British Master of Wine Tim Atkin profiles a 2012 Klein Constantia Vin de Constance, the New World's most historic wine, immortalised in 19th-century literature.
Wine has been made by most civilisations throughout history, and in every part of the world. It has inspired artists, thinkers, writers, theologians and poets through the ages, and is deeply connected with the story of recorded human history. In this series, five wine critics offer personal reflections on the personal, political, and historical stories of bygone bottles.
In today's episode, British Master of Wine Tim Atkin profiles 2012 Klein Constantia Vin de Constance. Klein is the New World's most historic wine, made on an estate that was created by Simon Van der Stel, the last Commander and first Governor of the Cape Colony, in 1685. Constantia wine became a favoured tipple of kings and emperors - Napoleon asked for it on his deathbed - and it is immortalised in print from Jane Austen "for its healing powers on a disappointed heart", to Charles Dickens in his final and unfinished novel The Mystery of Edwin Drood, and Charles Baudelaire in his most famous volume of poems Les Fleurs du Mal, in which he compares Constantia wine to his lover's lips.

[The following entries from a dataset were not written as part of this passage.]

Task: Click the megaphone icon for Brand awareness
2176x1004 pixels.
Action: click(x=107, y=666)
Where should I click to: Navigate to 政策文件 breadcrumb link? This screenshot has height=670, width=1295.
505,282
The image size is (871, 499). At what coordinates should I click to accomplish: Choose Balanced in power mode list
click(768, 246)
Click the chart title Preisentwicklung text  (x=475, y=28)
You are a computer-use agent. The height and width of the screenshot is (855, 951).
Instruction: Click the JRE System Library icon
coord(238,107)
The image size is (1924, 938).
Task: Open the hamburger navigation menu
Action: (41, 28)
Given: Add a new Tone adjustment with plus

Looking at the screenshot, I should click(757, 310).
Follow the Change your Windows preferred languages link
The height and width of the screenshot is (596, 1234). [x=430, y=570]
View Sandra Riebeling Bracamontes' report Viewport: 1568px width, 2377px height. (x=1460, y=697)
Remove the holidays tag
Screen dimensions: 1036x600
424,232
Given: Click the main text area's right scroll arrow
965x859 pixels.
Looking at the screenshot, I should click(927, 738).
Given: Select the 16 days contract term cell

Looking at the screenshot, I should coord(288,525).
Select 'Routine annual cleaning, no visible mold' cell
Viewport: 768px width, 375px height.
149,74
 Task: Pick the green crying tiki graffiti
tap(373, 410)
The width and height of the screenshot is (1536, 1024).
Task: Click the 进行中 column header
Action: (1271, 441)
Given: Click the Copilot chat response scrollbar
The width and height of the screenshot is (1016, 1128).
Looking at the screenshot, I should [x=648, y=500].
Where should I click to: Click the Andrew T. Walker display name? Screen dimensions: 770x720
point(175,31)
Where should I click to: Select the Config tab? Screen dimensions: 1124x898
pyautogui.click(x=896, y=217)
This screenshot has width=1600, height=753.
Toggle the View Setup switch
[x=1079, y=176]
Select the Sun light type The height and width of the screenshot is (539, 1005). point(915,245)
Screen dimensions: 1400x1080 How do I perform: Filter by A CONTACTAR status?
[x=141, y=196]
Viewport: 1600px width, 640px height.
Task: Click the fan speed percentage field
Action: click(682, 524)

This bottle is also a great story of resurrection. Following the arrival of the vine louse, phylloxera in the upper foothills of the Constantiaberg, production ceased in 1865. Klein survived only in the poetry and prose of the 19th Century and in the illustrious cellars of Europe's great wine collectors. In 1986 it was relaunched and reclaimed its position as one of the Cape's greatest wines.
An SPG production for BBC Radio 4.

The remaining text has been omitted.